* _Activity_
In the data that follows, every line containing the word "Task" should be returned.

* _Source data_

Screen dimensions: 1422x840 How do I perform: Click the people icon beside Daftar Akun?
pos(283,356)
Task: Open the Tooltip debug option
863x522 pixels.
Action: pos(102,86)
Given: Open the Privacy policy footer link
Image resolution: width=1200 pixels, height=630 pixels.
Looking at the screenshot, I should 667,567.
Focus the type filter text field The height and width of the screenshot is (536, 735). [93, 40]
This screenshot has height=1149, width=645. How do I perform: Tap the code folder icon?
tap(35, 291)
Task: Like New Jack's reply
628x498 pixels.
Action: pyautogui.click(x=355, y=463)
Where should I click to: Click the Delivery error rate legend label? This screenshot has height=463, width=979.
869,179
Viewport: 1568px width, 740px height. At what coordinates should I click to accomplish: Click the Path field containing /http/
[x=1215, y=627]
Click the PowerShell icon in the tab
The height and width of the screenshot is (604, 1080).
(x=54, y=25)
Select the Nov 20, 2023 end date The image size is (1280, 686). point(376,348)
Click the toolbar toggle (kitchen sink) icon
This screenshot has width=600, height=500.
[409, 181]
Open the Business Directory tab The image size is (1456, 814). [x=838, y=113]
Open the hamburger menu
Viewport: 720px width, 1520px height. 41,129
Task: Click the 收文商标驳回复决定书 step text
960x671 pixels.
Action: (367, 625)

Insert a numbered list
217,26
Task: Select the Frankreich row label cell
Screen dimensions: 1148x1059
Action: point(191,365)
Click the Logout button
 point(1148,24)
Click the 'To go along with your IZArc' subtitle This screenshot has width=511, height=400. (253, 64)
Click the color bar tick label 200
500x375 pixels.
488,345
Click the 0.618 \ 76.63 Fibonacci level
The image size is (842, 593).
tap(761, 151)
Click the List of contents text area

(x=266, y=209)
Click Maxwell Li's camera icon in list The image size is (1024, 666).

* _Response area_
Task: Open the Tooltip debug option
Task: Like New Jack's reply
Task: Click the 收文商标驳回复决定书 step text
Task: Select the Frankreich row label cell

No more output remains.